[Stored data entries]
....

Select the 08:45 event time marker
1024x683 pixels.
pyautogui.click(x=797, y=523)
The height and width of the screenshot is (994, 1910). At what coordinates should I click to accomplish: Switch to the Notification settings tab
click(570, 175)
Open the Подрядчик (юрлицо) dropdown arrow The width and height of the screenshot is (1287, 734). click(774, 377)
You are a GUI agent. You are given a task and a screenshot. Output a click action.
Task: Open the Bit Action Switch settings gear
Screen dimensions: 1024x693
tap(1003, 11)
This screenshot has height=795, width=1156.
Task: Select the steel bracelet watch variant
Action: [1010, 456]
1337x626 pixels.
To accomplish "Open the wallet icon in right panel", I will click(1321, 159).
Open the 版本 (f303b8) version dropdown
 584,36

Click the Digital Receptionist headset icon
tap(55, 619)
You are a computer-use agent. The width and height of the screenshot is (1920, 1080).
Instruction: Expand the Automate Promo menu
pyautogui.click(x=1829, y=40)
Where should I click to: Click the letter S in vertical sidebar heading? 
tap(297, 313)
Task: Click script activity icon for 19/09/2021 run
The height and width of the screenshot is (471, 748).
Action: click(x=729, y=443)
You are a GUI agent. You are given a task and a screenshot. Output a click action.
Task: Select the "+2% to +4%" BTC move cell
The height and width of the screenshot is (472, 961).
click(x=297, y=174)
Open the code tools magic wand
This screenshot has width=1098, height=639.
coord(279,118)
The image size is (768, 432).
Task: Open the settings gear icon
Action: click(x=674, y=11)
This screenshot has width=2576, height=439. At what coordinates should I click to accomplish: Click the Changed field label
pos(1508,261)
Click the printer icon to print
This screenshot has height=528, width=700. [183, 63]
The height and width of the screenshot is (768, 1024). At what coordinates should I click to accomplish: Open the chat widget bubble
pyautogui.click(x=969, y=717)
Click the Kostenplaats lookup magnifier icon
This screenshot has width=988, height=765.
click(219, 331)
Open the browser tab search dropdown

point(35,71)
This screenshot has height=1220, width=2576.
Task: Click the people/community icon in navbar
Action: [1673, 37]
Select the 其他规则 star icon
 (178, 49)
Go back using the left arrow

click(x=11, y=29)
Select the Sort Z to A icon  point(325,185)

....

• Task statement
Return the records given above in their entirety, word for word.

• Response to the exercise
Select the 08:45 event time marker
1024x683 pixels.
pyautogui.click(x=797, y=523)
The height and width of the screenshot is (994, 1910). At what coordinates should I click to accomplish: Switch to the Notification settings tab
click(570, 175)
Open the Подрядчик (юрлицо) dropdown arrow The width and height of the screenshot is (1287, 734). click(774, 377)
You are a GUI agent. You are given a task and a screenshot. Output a click action.
Task: Open the Bit Action Switch settings gear
Screen dimensions: 1024x693
tap(1003, 11)
This screenshot has height=795, width=1156.
Task: Select the steel bracelet watch variant
Action: [1010, 456]
1337x626 pixels.
To accomplish "Open the wallet icon in right panel", I will click(1321, 159).
Open the 版本 (f303b8) version dropdown
 584,36

Click the Digital Receptionist headset icon
tap(55, 619)
You are a computer-use agent. The width and height of the screenshot is (1920, 1080).
Instruction: Expand the Automate Promo menu
pyautogui.click(x=1829, y=40)
Where should I click to: Click the letter S in vertical sidebar heading? 
tap(297, 313)
Task: Click script activity icon for 19/09/2021 run
The height and width of the screenshot is (471, 748).
Action: click(x=729, y=443)
You are a GUI agent. You are given a task and a screenshot. Output a click action.
Task: Select the "+2% to +4%" BTC move cell
The height and width of the screenshot is (472, 961).
click(x=297, y=174)
Open the code tools magic wand
This screenshot has width=1098, height=639.
coord(279,118)
The image size is (768, 432).
Task: Open the settings gear icon
Action: click(x=674, y=11)
This screenshot has width=2576, height=439. At what coordinates should I click to accomplish: Click the Changed field label
pos(1508,261)
Click the printer icon to print
This screenshot has height=528, width=700. [183, 63]
The height and width of the screenshot is (768, 1024). At what coordinates should I click to accomplish: Open the chat widget bubble
pyautogui.click(x=969, y=717)
Click the Kostenplaats lookup magnifier icon
This screenshot has width=988, height=765.
click(219, 331)
Open the browser tab search dropdown

point(35,71)
This screenshot has height=1220, width=2576.
Task: Click the people/community icon in navbar
Action: [1673, 37]
Select the 其他规则 star icon
 (178, 49)
Go back using the left arrow

click(x=11, y=29)
Select the Sort Z to A icon  point(325,185)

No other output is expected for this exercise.